The name Jonathan Freeman should be etched in the walls of Disney Villan history. After bringing the conniving Jafar to life for Disney’s 1992 Animated Classic Aladdin, Freeman continued to voice the evil vizier. Then, he became one of the few actors to bring an animated character to life in person, by accepting the role of Jafar in Disney’s Broadway production of Aladdin in 2011. His stage run as the dastardly villain comes to an end on January 23, 2022.
“I just feel like it’s time for me to do something else. All the elements sort of aligned into a place where I was like, ‘I think this is good to let somebody else have a crack at it.’ I used to be very territorial about it,” Freeman said, reflecting on his tenure with D23. “When they first mounted the production in Japan—and I’ve never expressed this to anybody out loud—I was a little frantic inside that suddenly there was going to be another Jafar. Then there was Jafar in Germany. Then there was Jafar in the U.K. Then there was a foreign and a national tour. All of a sudden, this character I had taken such good care of and taken such guardianship over for so many years was being splintered off. It’s crazy the way your mind works sometimes. I think I got over all of that.”
Freeman was originally expected to step away in February 2021 but extended his departure after Aladdin joined other Broadway shows in shutting down performances in reaction to the COVID-19 pandemic multiple times.
“I didn’t want to let go of all my work and my friends in the theater in the middle of the pandemic,” he said. “I thought that would be too sad.”
He returned to the stage of the New Amsterdam Theatre with the rest of the cast when Aladdin reopened in September 2021. Flashback ten years earlier, Freeman embodied Jafar when Disney’s soon-to-be-Broadway production first took to the stage in Seattle. He stayed with the show throughout its “try-out” runs and landed on The Great White Way with Adam Jacobs as the new Aladdin, Courtney Reed as the new Jasmine, and James Monroe Iglehard as Robin Williams’ Genie successor.

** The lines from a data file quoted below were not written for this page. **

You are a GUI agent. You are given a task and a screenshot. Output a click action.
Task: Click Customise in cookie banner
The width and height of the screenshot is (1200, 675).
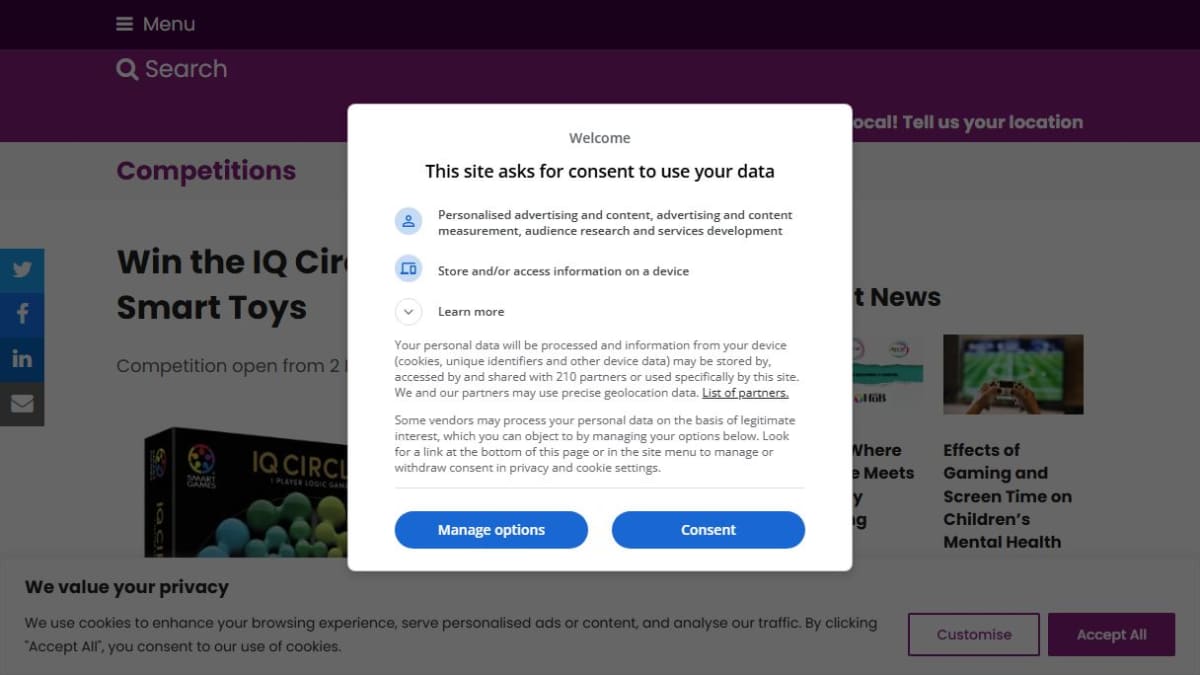(974, 634)
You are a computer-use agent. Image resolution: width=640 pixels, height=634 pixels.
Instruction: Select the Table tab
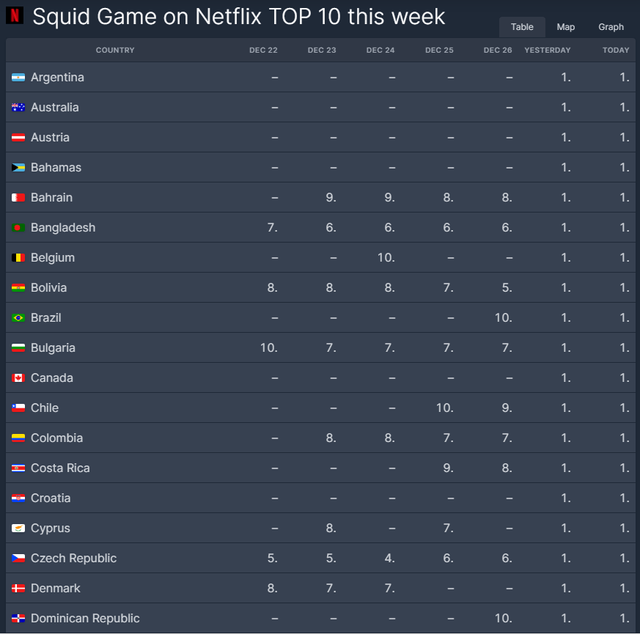[x=522, y=27]
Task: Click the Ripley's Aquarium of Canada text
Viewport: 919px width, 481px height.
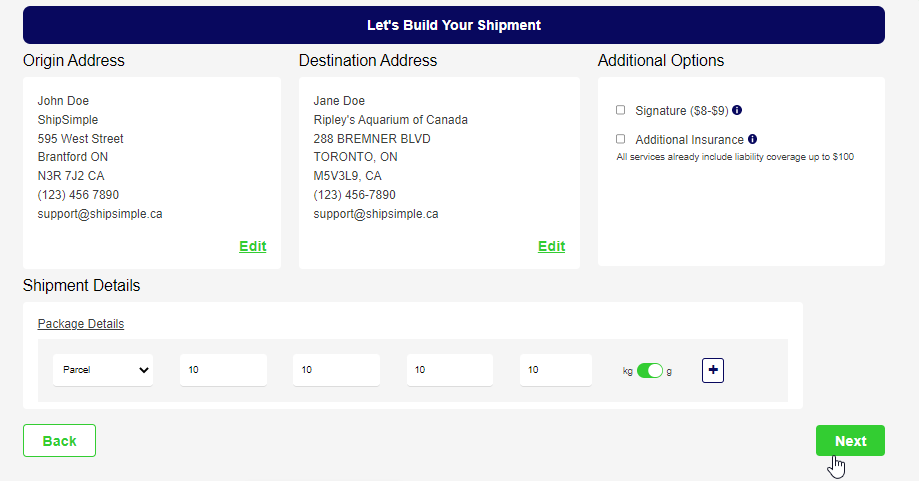Action: (390, 120)
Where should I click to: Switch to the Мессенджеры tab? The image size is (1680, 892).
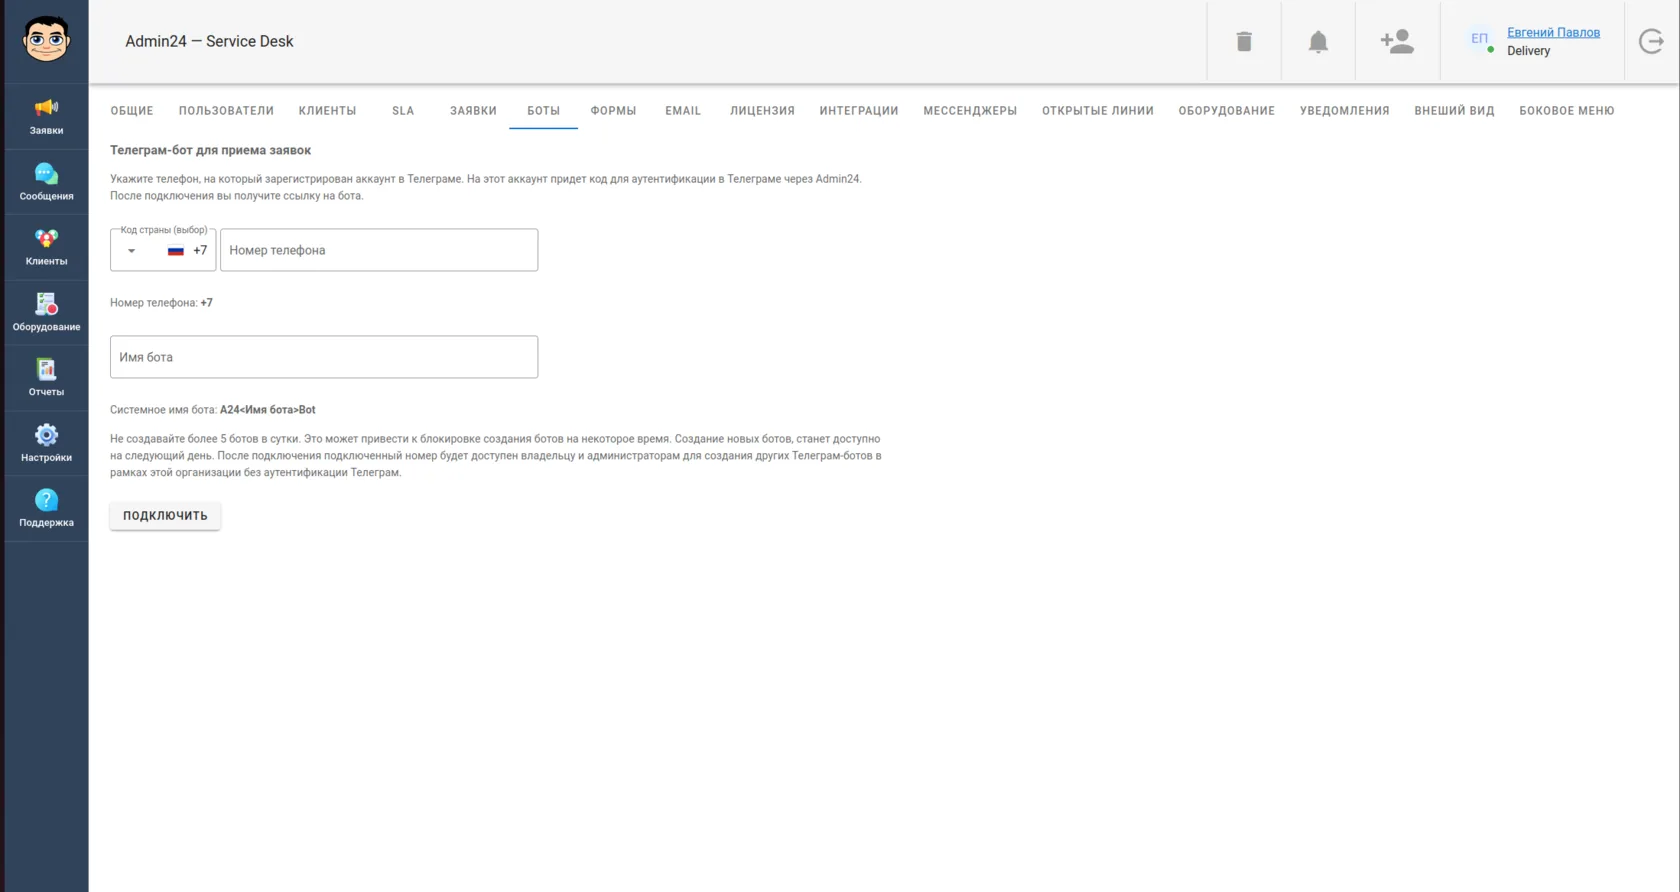point(970,111)
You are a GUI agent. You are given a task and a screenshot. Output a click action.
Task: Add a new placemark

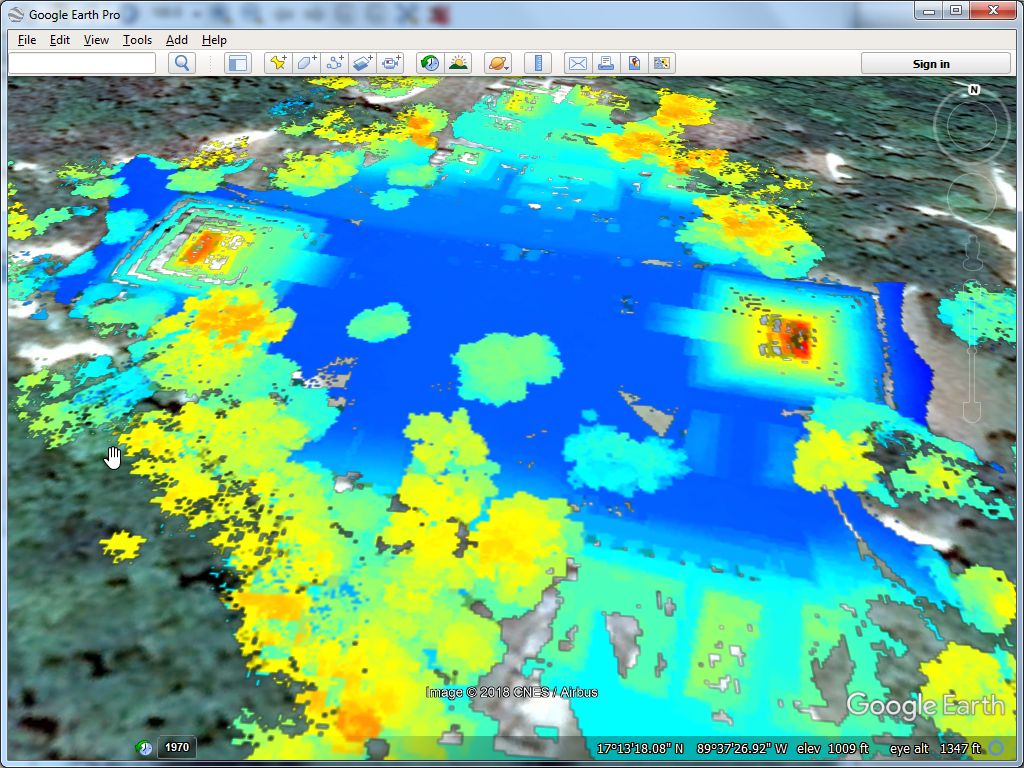click(x=278, y=63)
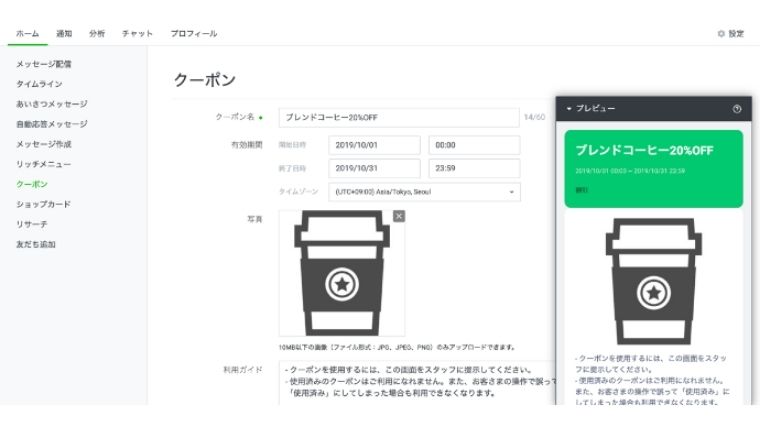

“I was very excited when Thomas Schumacher called me to say he was working on a plan to do a tryout in Seattle,” he said, “but I clutched at the very end and I thought, ‘Oh, maybe this is a terrible idea. What if I’m terrible in the show? Is all of my work since 1991 going to go down the toilet?… I was used to hearing what Aladdin sounded like when I was talking to him in the studio, but in this new stage version, everything was different. All of a sudden, I just had to get that this was a new experience and that it was going to be whatever it was going to be. I had lunch with [director] Casey Nicholaw one day, who said to me, ‘You have to get out of your own way.'”
And for the next several years, Freeman did just that–including while his role in Disney’s Live-Action movie was given to Marwan Kenzari instead. But now, it is time to hang up the cape and cobra staff, at least on stage.
“There’s a certain finality to it,” he said. “I feel a little hopped up talking about it, a little more hyper than normal. Everything’s a little more heightened.”
“It’s just time. I’ll miss all of it,” he added, choking back tears. “Oh, it’s disgraceful to have to see a villain cry. Don’t make me do it!”
Freeman admitted that he always gravitated towards Disney Villains as a kid, and while he looks to start a new chapter Theatrically, he still plans to voice one of the most iconic Villains in the Disney Canon going forward.